L'hypothèse de travail des chercheurs, c'est que le cerveau consigne ces fragments narratifs d'une façon qui n'a rien d'exhaustif, mais qui dépasse quand même, en complexité, celle d'une trame unique. Une histoire que le cerveauconçoit comme un modèle probabiliste en calculant une distribution de probabilités pour chacune des très nombreuses alternatives. 

 

Nous nous plantons, pas notre cerveau

Pour tester cette hypothèse, les scientifiques ont demandé à des volontaires d'explorer un «safari virtuel» divisé en quatre zones –bleue, verte, rose et jaune. Des zones hébergeant un groupe d'éléphants, de girafes, d'hippopotames, de lions et de zèbres, avec à chaque fois un nombre différent d'animaux. L'exercice incitait les participants à se fonder sur ce qu'ils avaient observé au préalable pour déterminer dans quelle zone tel groupe avait le plus de chances de se trouver.
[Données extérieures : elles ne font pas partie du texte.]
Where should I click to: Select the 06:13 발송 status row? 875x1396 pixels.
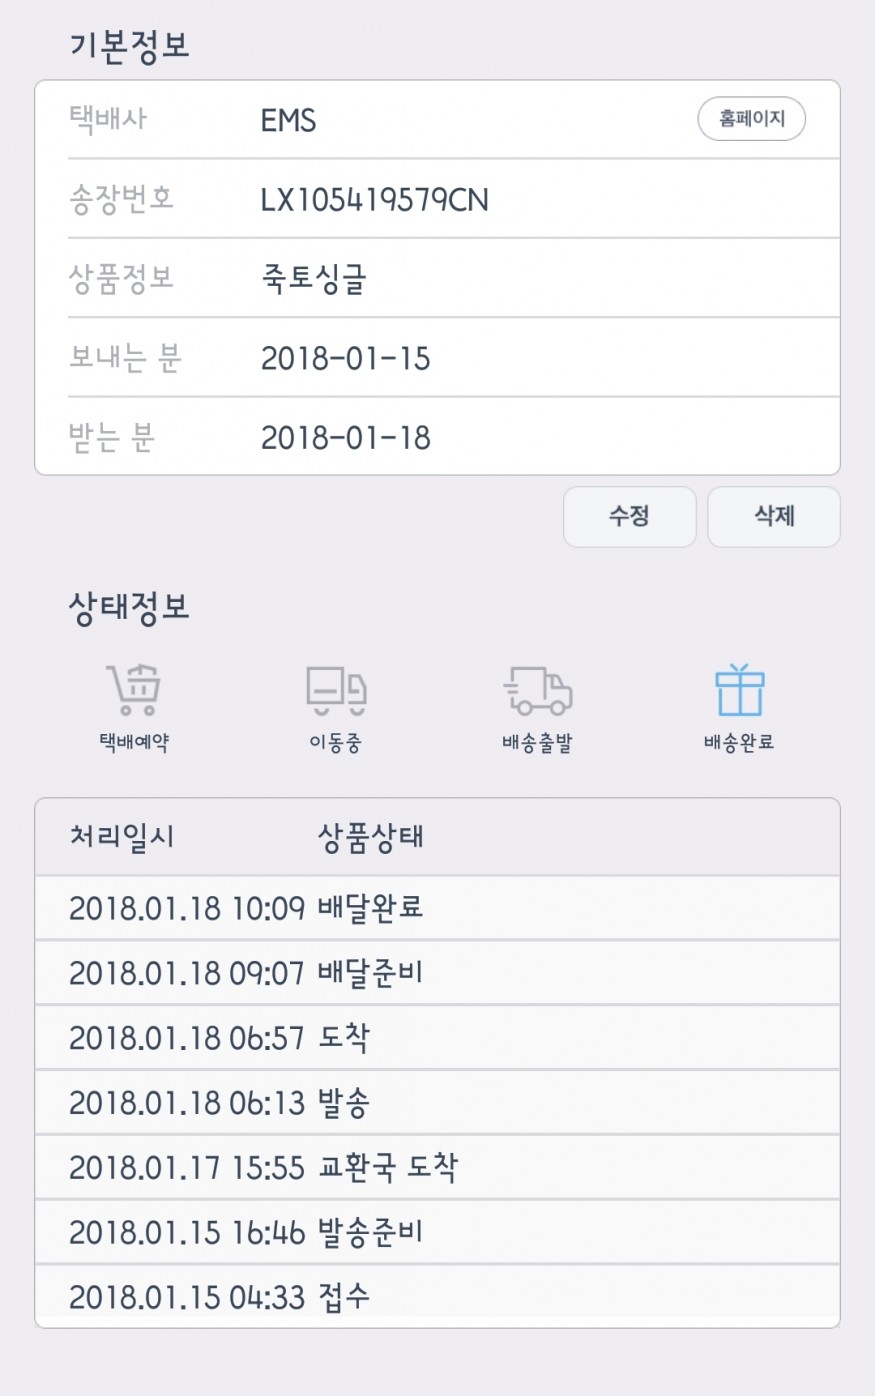tap(437, 1103)
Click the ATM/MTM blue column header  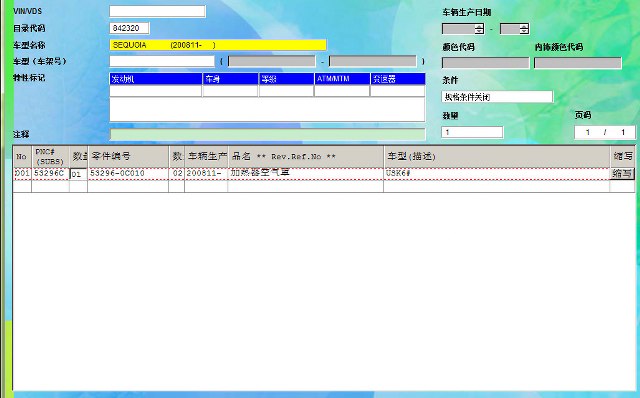[x=342, y=79]
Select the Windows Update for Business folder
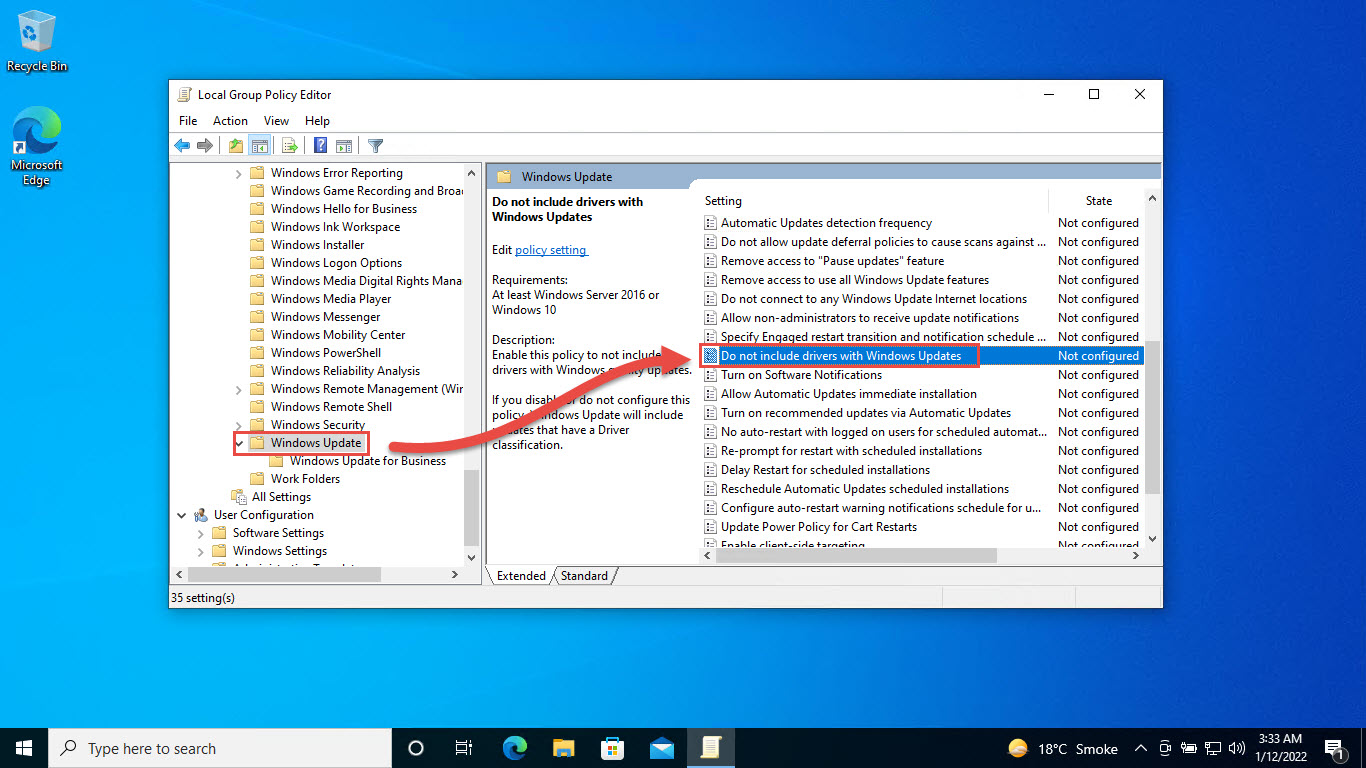The width and height of the screenshot is (1366, 768). (x=368, y=460)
Et pendant tout ce temps, l'activité de leur cervelle était surveillée par IRMf.

Un dispositif expérimental qui a non seulement permis aux scientifiques de savoir où et comment le cerveau consigne les probabilités, mais qui faisait aussi en sorte que les participants les calculent sans s'en rendre compte. Et quand ils cherchaient à expliquer leurs calculs avec de vrais chiffres et un vrai raisonnement mathématique, ils se plantaient quasiment à tous les coups, alors que leur cerveau avait parfaitement réussi l'exercice.

Ce qui n'a pas étonné Norman: «Nos cerveaux sont nullissimes en arithmétique. Nos calculs implicites sont bien meilleurs que nos calculs explicites», résume-t-il.